Insights on Getting Older

For those of us who are getting older, here is a poem written to a son/daughter that you might enjoy. To my knowledge, the author is unknown.

When I spill some food on my nice clean shirt,
or maybe forget to tie my shoe,
please be patient and perhaps reminisce
about the many hours I spent with you.

When I taught you to eat with care,
plus tying laces and your numbers, too.
Dressing yourself and combing your hair.
Those were precious hours spent with you.

So when I forget what I was about to say,
Just give me a minute – or maybe two.
It probably wasn’t important anyway,
and I would much rather listen just to you.

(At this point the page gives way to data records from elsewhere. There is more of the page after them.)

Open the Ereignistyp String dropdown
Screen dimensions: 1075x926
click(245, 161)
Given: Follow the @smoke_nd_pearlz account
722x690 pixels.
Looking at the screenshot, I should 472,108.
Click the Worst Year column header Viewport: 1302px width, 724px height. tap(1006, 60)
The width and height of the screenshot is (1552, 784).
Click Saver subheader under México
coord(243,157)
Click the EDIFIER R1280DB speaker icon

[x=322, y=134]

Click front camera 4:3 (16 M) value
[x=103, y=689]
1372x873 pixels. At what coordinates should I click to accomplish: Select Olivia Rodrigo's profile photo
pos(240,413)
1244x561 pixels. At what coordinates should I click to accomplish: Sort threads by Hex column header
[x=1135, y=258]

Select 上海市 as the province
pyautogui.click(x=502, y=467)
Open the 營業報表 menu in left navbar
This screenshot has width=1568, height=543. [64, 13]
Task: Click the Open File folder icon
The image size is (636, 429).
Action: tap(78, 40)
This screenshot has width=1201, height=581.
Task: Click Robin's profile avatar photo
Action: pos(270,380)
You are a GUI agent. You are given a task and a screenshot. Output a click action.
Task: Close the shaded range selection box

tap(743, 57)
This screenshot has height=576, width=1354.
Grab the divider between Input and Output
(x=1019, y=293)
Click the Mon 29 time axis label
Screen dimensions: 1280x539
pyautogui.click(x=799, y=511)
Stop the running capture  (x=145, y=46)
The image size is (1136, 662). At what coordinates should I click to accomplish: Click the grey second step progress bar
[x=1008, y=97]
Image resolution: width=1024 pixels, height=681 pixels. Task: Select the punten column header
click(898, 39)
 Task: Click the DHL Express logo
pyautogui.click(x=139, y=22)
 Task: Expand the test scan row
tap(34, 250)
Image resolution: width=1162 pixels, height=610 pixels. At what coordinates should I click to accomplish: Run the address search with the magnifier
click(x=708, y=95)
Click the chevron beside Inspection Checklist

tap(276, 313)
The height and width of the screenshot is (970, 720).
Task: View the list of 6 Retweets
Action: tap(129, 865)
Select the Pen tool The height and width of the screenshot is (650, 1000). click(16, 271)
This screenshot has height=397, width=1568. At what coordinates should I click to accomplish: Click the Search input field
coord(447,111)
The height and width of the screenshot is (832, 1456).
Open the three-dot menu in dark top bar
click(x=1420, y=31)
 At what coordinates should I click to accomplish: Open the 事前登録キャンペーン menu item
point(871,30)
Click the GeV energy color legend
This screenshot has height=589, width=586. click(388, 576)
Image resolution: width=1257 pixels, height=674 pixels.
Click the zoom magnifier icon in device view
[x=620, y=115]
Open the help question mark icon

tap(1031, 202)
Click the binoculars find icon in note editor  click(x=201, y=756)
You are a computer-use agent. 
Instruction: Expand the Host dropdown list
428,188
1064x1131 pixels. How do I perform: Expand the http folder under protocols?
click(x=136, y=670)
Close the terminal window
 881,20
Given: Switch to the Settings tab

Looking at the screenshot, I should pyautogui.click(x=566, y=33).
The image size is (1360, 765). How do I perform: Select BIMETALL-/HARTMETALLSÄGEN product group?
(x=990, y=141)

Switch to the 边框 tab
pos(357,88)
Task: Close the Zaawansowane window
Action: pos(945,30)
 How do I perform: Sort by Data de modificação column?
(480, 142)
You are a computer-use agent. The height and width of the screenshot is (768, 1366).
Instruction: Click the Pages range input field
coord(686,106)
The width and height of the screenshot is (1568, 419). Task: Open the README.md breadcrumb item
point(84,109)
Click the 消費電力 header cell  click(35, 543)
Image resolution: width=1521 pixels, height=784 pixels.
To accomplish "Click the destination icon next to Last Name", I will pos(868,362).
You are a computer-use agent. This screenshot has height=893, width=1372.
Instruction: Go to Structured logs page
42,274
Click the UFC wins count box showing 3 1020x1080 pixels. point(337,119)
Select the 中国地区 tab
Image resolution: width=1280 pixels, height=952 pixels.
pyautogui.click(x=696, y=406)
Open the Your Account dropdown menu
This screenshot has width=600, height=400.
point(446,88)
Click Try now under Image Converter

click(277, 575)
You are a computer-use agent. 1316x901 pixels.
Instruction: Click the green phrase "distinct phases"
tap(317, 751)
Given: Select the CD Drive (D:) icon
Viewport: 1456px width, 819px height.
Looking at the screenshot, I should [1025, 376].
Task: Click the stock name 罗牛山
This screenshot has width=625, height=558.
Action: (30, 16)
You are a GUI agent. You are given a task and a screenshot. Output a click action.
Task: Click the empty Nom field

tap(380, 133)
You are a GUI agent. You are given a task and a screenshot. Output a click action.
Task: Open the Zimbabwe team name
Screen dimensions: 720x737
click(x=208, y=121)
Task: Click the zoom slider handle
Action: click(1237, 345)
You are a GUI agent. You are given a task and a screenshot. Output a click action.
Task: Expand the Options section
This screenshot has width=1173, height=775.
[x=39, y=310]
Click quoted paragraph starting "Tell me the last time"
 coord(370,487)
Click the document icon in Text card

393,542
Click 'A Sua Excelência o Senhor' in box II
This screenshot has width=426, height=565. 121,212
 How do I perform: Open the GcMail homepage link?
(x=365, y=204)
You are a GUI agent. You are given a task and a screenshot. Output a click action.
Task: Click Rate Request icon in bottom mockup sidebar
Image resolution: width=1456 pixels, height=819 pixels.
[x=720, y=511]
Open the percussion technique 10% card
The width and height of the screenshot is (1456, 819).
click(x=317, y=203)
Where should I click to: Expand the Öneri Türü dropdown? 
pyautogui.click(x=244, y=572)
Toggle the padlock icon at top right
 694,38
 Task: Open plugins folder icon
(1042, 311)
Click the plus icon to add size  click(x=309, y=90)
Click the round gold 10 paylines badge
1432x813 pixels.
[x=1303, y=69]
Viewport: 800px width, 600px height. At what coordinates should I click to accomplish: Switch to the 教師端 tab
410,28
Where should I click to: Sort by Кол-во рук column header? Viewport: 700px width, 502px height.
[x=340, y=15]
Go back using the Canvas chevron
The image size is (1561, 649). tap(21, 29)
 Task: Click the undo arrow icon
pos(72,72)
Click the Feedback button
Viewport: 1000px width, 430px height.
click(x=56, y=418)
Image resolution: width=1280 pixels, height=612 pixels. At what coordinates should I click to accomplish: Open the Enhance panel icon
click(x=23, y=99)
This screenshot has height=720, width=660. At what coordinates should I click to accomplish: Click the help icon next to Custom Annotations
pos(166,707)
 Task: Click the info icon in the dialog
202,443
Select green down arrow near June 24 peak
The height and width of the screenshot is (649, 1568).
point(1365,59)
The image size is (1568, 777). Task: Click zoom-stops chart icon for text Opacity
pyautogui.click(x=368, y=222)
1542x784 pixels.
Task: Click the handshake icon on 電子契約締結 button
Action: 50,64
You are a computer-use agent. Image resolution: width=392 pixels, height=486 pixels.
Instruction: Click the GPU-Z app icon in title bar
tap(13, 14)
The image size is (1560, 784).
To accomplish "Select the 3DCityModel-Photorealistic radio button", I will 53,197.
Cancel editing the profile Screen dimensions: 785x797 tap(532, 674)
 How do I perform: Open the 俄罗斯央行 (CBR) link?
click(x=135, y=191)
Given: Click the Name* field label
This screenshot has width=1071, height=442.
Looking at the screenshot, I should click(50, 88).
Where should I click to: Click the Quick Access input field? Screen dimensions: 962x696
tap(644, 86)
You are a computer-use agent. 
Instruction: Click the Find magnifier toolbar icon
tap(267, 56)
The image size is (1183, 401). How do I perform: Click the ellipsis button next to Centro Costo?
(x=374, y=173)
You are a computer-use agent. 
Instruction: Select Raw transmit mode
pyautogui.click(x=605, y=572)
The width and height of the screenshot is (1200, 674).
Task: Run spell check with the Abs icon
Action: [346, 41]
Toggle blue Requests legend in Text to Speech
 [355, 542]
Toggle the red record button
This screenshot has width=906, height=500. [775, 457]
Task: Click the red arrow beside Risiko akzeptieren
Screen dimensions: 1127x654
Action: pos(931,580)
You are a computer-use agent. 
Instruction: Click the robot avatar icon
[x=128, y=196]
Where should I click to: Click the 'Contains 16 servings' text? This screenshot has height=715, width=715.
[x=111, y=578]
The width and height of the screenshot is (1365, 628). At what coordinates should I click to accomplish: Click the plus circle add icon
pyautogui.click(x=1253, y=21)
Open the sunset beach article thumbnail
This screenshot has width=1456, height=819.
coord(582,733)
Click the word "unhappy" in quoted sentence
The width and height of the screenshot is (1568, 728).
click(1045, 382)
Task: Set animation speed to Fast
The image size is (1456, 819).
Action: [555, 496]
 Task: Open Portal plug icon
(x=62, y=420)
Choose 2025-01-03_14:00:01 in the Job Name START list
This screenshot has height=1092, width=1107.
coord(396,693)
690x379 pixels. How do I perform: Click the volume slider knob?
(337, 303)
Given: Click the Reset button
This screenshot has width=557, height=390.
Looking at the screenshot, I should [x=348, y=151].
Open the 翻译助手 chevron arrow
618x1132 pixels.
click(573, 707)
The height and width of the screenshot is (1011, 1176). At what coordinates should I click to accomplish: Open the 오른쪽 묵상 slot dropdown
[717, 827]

If I tell the story one more time,
and you know the ending through and through.
Please remember your first nursery rhyme,
when I rehearsed it a hundred times with you.

When my legs are tired and its hard to stand
or walk the steady pace that I would like to do.
Please take me carefully by my hand.
And guide me now as I often did for you.

Author Unknown



Emailed Funnies…….

Just before the funeral services, the undertaker came up to the very elderly widow and asked, 'How old was your husband?' '98,' she replied, 'Two years older than me' 'So you're 96,' the undertaker commented. She responded , 'Hardly worth going home, isn’t it?


Reporter interviewing a 104-year-old woman: 'And what do you think is the best thing about being 104?' the reporter asked.. She simply replied, 'No peer pressure.'


I've sure gotten old! I've had two bypass surgeries, a hip replacement, new knees, fought prostate cancer and diabetes. I'm half blind, can't hear anything quieter than a jet engine, take 40 different medications that make me dizzy, winded, and subject to blackouts. Have bouts with dementia .. Have poor circulation; Hardly feel my hands and feet anymore. Can't remember if I'm 89 or 98. Have lost all my friends. But, thank God, I still have my driver's license.

I feel like my body has gotten totally out of shape, so I got my doctor's permission to join a fitness club and start exercising. I decided to take an aerobics class for seniors. I bent, twisted, gyrated, jumped up and down, and perspired for an hour. But, by the time I got my leotards on, the class was over.

THE SENILITY PRAYER : Grant me the senility to forget the people I never liked anyway, the good fortune to run into the ones I do, and the eyesight to tell the difference.

Quote for the month:
Garrison Keillor once wrote, “You may as well go ahead and live your life because your obituary is bound to be a big disappointment.”